WORK TO COMPLETE –
Starting at the first line below and ending with the line that contains "Looking at the screenshot, I should pos(1068,97).", turn those lines into a JSON list of strings with one string per line, leaving out any blank lines.

Click-target data

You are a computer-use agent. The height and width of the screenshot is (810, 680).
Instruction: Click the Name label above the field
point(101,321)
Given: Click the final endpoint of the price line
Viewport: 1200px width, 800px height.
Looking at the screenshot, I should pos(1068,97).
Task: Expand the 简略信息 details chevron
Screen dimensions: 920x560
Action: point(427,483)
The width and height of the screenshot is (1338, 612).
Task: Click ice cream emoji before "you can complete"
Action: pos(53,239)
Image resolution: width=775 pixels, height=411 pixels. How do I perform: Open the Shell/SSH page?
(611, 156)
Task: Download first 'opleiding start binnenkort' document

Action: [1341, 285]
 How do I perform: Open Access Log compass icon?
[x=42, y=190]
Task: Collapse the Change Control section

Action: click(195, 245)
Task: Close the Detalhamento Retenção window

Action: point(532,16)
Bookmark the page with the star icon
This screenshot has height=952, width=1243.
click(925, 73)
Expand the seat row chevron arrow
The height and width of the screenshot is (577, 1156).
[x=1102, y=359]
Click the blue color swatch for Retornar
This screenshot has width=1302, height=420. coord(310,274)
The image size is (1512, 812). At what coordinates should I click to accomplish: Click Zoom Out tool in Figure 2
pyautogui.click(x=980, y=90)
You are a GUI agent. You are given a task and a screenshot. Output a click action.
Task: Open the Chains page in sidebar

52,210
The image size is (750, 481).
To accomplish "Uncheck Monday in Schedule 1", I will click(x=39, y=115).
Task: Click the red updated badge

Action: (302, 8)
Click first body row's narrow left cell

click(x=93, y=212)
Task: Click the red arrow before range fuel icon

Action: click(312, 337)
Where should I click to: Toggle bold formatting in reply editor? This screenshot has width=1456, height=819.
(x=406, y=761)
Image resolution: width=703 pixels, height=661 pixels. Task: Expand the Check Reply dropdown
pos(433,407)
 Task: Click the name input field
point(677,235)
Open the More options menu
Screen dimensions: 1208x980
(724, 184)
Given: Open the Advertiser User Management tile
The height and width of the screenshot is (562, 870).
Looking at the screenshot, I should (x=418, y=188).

EXERCISE OUTPUT –
[
  "You are a computer-use agent. The height and width of the screenshot is (810, 680).",
  "Instruction: Click the Name label above the field",
  "point(101,321)",
  "Given: Click the final endpoint of the price line",
  "Viewport: 1200px width, 800px height.",
  "Looking at the screenshot, I should pos(1068,97)."
]